(Extracted data entries)
== Segment start ==

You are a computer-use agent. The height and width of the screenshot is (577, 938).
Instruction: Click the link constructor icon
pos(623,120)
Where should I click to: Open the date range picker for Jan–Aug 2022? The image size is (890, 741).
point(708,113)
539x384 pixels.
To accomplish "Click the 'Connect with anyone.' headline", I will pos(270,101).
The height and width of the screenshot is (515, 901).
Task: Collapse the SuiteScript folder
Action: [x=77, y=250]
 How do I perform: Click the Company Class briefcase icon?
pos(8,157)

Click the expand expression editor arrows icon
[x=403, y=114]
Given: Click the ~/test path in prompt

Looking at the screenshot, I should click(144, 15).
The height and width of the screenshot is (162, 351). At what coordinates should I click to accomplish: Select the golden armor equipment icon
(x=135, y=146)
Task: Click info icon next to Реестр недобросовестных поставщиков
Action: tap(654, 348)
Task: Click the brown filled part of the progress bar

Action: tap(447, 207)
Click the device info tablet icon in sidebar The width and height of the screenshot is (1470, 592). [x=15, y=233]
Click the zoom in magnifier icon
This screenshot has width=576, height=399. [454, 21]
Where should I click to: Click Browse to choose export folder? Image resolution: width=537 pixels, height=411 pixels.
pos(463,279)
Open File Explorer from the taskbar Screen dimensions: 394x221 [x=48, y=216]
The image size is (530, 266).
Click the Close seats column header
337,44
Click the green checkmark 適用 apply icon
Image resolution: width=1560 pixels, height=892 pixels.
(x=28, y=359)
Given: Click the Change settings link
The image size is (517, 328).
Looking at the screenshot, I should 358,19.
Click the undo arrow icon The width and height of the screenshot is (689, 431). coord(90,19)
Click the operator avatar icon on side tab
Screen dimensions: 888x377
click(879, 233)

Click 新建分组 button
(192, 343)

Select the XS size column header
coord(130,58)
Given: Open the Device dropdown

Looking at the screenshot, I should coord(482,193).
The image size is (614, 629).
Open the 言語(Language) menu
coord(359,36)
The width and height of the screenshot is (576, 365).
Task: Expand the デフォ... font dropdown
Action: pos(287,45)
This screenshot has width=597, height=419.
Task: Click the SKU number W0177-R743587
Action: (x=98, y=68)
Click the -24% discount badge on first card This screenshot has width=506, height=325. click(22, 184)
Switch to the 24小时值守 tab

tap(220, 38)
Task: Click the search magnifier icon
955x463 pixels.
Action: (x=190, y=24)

== Segment end ==

• _Your assignment_: An exact copy of all the records is the only acceptable answer.

• _Answer for this exercise_:
You are a computer-use agent. The height and width of the screenshot is (577, 938).
Instruction: Click the link constructor icon
pos(623,120)
Where should I click to: Open the date range picker for Jan–Aug 2022? The image size is (890, 741).
point(708,113)
539x384 pixels.
To accomplish "Click the 'Connect with anyone.' headline", I will pos(270,101).
The height and width of the screenshot is (515, 901).
Task: Collapse the SuiteScript folder
Action: [x=77, y=250]
 How do I perform: Click the Company Class briefcase icon?
pos(8,157)

Click the expand expression editor arrows icon
[x=403, y=114]
Given: Click the ~/test path in prompt

Looking at the screenshot, I should click(144, 15).
The height and width of the screenshot is (162, 351). At what coordinates should I click to accomplish: Select the golden armor equipment icon
(x=135, y=146)
Task: Click info icon next to Реестр недобросовестных поставщиков
Action: tap(654, 348)
Task: Click the brown filled part of the progress bar

Action: tap(447, 207)
Click the device info tablet icon in sidebar The width and height of the screenshot is (1470, 592). [x=15, y=233]
Click the zoom in magnifier icon
This screenshot has width=576, height=399. [454, 21]
Where should I click to: Click Browse to choose export folder? Image resolution: width=537 pixels, height=411 pixels.
pos(463,279)
Open File Explorer from the taskbar Screen dimensions: 394x221 [x=48, y=216]
The image size is (530, 266).
Click the Close seats column header
337,44
Click the green checkmark 適用 apply icon
Image resolution: width=1560 pixels, height=892 pixels.
(x=28, y=359)
Given: Click the Change settings link
The image size is (517, 328).
Looking at the screenshot, I should 358,19.
Click the undo arrow icon The width and height of the screenshot is (689, 431). coord(90,19)
Click the operator avatar icon on side tab
Screen dimensions: 888x377
click(879, 233)

Click 新建分组 button
(192, 343)

Select the XS size column header
coord(130,58)
Given: Open the Device dropdown

Looking at the screenshot, I should coord(482,193).
The image size is (614, 629).
Open the 言語(Language) menu
coord(359,36)
The width and height of the screenshot is (576, 365).
Task: Expand the デフォ... font dropdown
Action: pos(287,45)
This screenshot has width=597, height=419.
Task: Click the SKU number W0177-R743587
Action: (x=98, y=68)
Click the -24% discount badge on first card This screenshot has width=506, height=325. click(22, 184)
Switch to the 24小时值守 tab

tap(220, 38)
Task: Click the search magnifier icon
955x463 pixels.
Action: (x=190, y=24)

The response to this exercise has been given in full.